Assigned task: Repeat each record exactly, skipping the pictures.

Input data:
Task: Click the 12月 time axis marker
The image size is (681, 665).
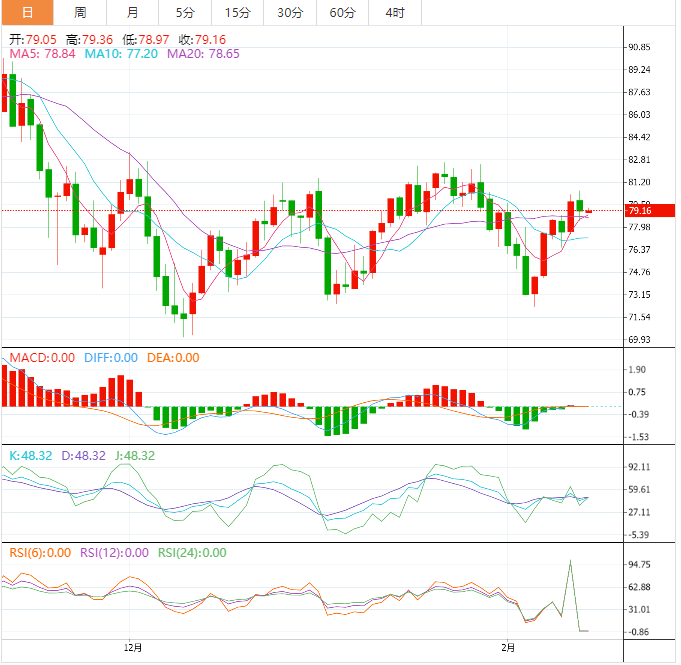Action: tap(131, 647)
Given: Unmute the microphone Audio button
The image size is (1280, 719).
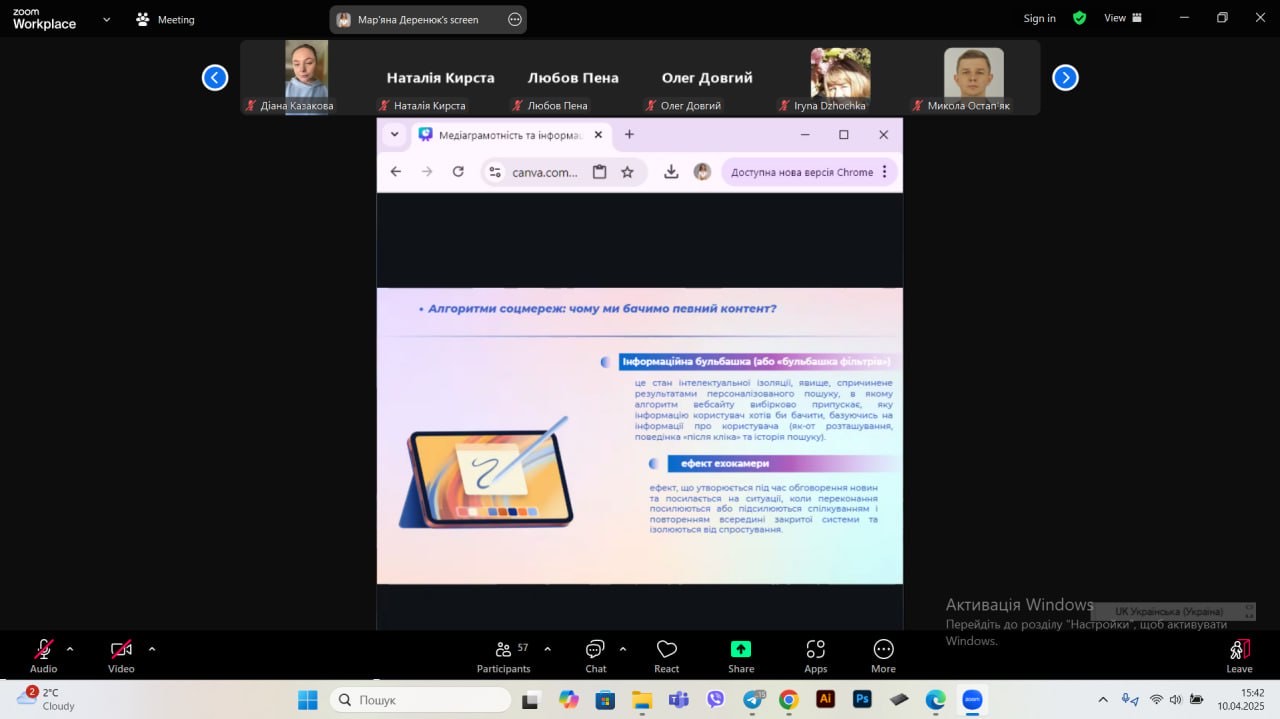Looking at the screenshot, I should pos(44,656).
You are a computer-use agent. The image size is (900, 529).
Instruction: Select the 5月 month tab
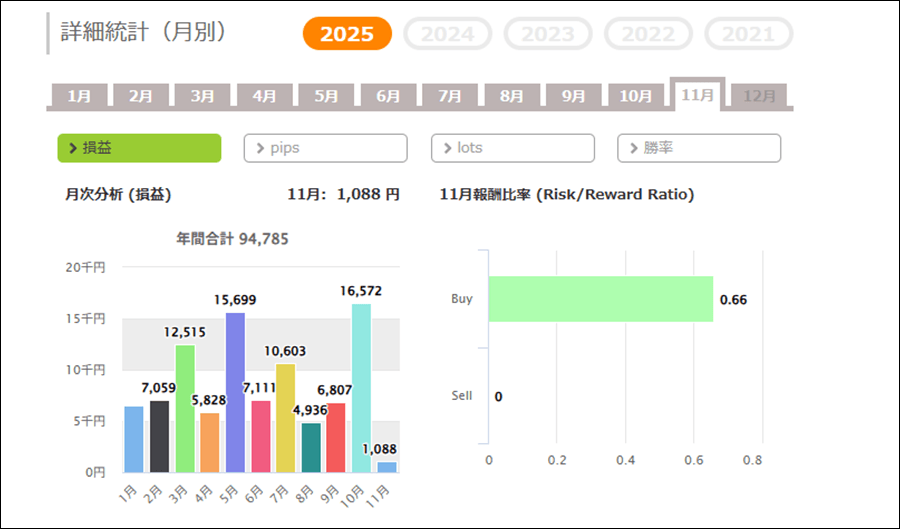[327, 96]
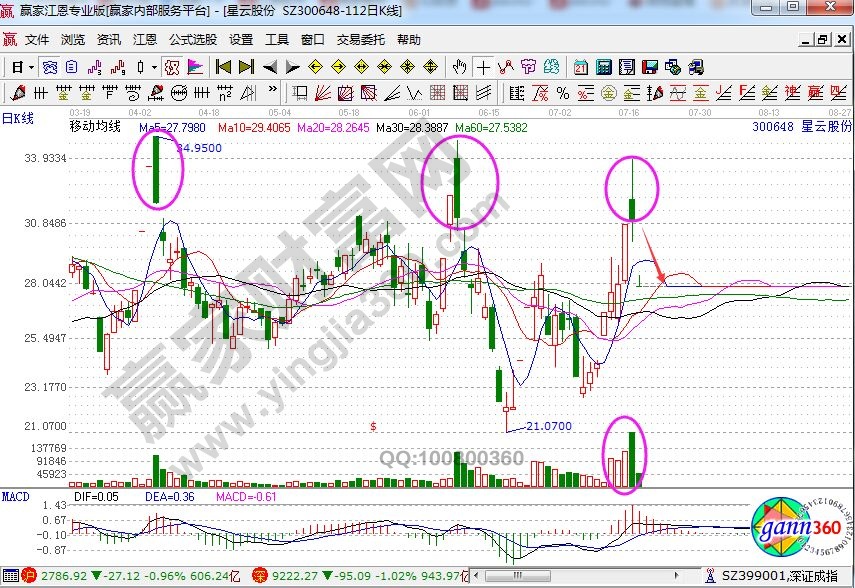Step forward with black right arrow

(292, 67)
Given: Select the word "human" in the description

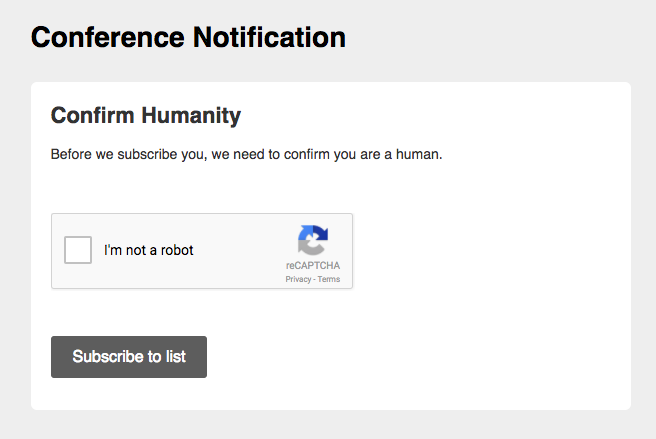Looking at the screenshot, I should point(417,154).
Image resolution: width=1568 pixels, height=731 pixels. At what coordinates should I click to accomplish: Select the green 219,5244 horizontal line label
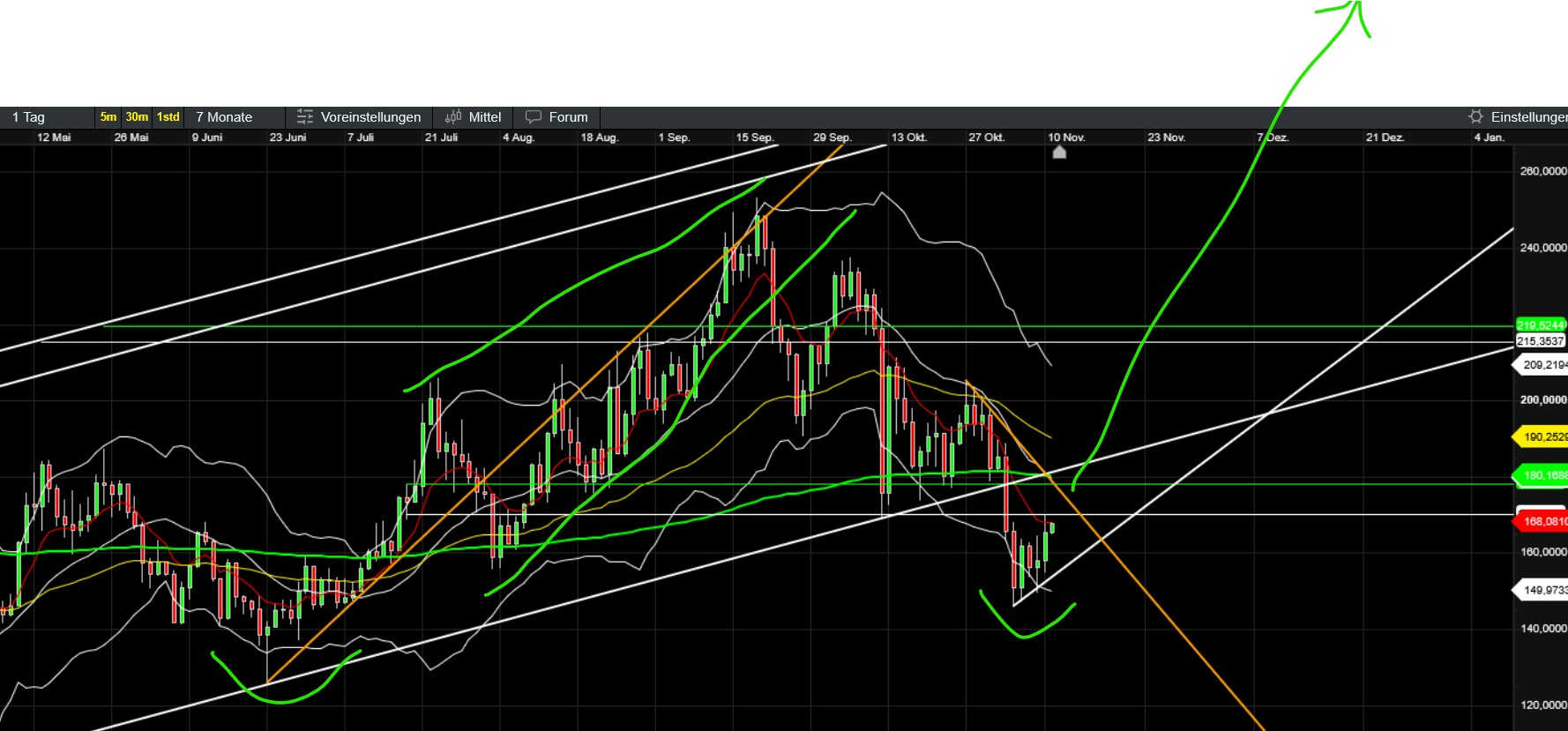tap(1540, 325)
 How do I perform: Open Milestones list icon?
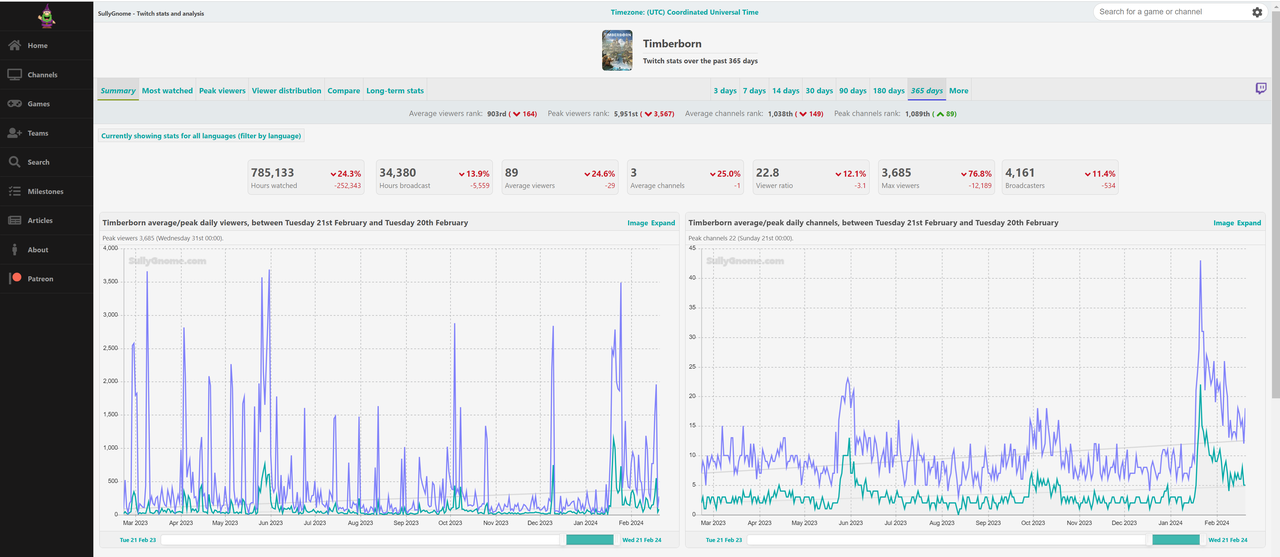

Worked solution:
Task: Click the 12月 time axis marker
The image size is (681, 665).
Action: tap(131, 647)
Given: Unmute the microphone Audio button
The image size is (1280, 719).
Looking at the screenshot, I should pos(44,656).
You are a computer-use agent. The image size is (900, 529).
Instruction: Select the 5月 month tab
[327, 96]
Step forward with black right arrow

(292, 67)
Given: Select the word "human" in the description

Looking at the screenshot, I should point(417,154).
Image resolution: width=1568 pixels, height=731 pixels. At what coordinates should I click to accomplish: Select the green 219,5244 horizontal line label
tap(1540, 325)
 How do I perform: Open Milestones list icon?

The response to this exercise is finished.